What is expected:
Include in the output exactly the lines from the opening of the data through the line containing "Task: Reload the page using the refresh icon", and nothing more.

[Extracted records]
▬▬▬▬▬▬▬▬▬▬

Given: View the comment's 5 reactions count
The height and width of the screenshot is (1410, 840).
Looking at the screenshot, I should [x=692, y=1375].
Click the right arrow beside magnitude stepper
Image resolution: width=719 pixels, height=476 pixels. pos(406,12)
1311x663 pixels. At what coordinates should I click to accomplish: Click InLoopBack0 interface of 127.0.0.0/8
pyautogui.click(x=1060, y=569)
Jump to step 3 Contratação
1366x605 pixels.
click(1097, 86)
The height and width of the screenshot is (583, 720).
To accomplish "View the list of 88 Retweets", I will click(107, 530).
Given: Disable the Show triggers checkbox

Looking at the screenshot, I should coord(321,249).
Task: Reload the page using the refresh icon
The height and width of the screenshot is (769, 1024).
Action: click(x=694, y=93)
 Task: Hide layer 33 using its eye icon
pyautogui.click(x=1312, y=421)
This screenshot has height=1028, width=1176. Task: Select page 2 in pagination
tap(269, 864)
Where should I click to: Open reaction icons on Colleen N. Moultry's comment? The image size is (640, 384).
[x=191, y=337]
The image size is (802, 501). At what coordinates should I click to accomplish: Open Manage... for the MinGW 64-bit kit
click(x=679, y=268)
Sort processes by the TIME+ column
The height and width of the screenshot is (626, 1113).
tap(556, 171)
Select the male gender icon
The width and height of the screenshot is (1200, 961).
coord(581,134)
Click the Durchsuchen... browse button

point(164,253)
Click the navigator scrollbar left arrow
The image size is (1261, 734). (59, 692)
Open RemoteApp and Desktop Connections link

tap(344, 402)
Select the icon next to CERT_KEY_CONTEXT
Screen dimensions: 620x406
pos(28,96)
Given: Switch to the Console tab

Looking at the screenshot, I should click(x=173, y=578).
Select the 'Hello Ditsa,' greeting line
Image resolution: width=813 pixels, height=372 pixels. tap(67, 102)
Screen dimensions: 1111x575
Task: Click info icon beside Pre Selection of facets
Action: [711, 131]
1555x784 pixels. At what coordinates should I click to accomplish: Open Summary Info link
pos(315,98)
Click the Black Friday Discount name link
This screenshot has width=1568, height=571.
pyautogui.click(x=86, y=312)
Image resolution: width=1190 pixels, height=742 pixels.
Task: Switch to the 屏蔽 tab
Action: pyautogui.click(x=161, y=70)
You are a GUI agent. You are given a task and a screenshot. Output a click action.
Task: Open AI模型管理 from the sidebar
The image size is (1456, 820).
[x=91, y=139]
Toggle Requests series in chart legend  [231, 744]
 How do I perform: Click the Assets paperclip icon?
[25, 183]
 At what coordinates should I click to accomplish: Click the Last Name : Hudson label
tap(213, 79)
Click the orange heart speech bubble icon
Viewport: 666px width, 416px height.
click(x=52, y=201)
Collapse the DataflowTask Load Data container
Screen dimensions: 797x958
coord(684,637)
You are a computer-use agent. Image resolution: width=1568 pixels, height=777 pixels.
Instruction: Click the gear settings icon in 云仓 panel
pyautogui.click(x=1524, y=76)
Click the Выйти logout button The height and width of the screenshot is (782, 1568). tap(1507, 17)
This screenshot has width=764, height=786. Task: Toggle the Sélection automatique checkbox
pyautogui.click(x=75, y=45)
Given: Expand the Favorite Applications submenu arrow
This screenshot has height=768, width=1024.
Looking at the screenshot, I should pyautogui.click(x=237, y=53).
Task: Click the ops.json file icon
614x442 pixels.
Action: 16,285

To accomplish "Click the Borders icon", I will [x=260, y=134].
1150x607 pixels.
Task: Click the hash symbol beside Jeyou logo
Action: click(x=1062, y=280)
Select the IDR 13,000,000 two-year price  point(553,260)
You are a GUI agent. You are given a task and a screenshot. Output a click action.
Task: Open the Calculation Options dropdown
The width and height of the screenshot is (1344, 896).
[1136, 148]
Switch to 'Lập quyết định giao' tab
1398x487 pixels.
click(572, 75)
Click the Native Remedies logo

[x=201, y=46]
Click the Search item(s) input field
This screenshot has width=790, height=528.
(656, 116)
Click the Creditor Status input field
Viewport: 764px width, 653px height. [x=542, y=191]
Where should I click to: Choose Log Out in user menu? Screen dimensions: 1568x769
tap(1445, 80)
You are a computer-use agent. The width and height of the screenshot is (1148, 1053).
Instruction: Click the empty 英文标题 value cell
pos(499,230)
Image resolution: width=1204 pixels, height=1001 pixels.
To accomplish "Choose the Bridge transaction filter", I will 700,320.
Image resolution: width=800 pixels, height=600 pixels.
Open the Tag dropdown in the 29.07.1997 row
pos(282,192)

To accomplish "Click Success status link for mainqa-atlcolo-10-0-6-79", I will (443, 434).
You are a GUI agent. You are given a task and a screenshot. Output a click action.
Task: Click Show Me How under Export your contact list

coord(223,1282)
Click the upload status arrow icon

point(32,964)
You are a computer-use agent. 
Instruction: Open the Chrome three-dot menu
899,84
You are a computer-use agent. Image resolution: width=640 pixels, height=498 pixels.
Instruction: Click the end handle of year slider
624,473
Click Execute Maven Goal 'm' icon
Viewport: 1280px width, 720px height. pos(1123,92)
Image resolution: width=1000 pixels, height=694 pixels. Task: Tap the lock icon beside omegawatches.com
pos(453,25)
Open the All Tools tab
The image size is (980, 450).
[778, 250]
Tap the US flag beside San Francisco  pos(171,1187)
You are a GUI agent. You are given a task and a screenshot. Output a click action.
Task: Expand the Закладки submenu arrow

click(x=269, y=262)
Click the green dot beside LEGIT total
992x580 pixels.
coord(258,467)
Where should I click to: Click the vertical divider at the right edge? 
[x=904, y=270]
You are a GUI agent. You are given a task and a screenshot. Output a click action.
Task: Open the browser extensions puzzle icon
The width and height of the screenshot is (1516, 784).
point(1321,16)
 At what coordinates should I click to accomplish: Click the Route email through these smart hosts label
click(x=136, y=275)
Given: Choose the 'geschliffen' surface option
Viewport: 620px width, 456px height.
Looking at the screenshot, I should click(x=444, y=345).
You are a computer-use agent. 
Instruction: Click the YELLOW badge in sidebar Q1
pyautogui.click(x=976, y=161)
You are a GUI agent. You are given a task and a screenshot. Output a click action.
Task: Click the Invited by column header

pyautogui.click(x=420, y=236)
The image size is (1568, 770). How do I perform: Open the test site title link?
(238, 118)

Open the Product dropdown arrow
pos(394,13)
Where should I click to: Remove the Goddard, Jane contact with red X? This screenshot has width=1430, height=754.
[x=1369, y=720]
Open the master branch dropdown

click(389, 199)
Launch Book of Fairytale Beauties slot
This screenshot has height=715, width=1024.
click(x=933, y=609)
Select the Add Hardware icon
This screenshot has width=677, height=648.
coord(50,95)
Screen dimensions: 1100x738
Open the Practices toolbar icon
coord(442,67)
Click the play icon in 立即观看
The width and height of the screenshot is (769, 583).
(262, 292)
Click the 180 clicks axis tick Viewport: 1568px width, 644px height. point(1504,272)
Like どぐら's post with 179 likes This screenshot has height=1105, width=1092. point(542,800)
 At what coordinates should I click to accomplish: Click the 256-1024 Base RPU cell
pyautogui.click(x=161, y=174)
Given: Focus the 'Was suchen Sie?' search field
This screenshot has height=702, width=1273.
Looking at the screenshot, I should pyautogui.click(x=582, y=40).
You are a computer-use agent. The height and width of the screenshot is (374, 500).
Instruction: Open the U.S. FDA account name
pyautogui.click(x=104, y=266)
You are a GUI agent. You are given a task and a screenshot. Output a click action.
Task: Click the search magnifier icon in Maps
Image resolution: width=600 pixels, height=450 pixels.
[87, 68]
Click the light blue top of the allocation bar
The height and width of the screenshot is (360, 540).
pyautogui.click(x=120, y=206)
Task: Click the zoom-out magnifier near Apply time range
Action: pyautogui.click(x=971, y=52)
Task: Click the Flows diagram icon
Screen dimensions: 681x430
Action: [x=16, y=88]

▬▬▬▬▬▬▬▬▬▬

Response:
Given: View the comment's 5 reactions count
The height and width of the screenshot is (1410, 840).
Looking at the screenshot, I should [x=692, y=1375].
Click the right arrow beside magnitude stepper
Image resolution: width=719 pixels, height=476 pixels. pos(406,12)
1311x663 pixels. At what coordinates should I click to accomplish: Click InLoopBack0 interface of 127.0.0.0/8
pyautogui.click(x=1060, y=569)
Jump to step 3 Contratação
1366x605 pixels.
click(1097, 86)
The height and width of the screenshot is (583, 720).
To accomplish "View the list of 88 Retweets", I will click(107, 530).
Given: Disable the Show triggers checkbox

Looking at the screenshot, I should coord(321,249).
Task: Reload the page using the refresh icon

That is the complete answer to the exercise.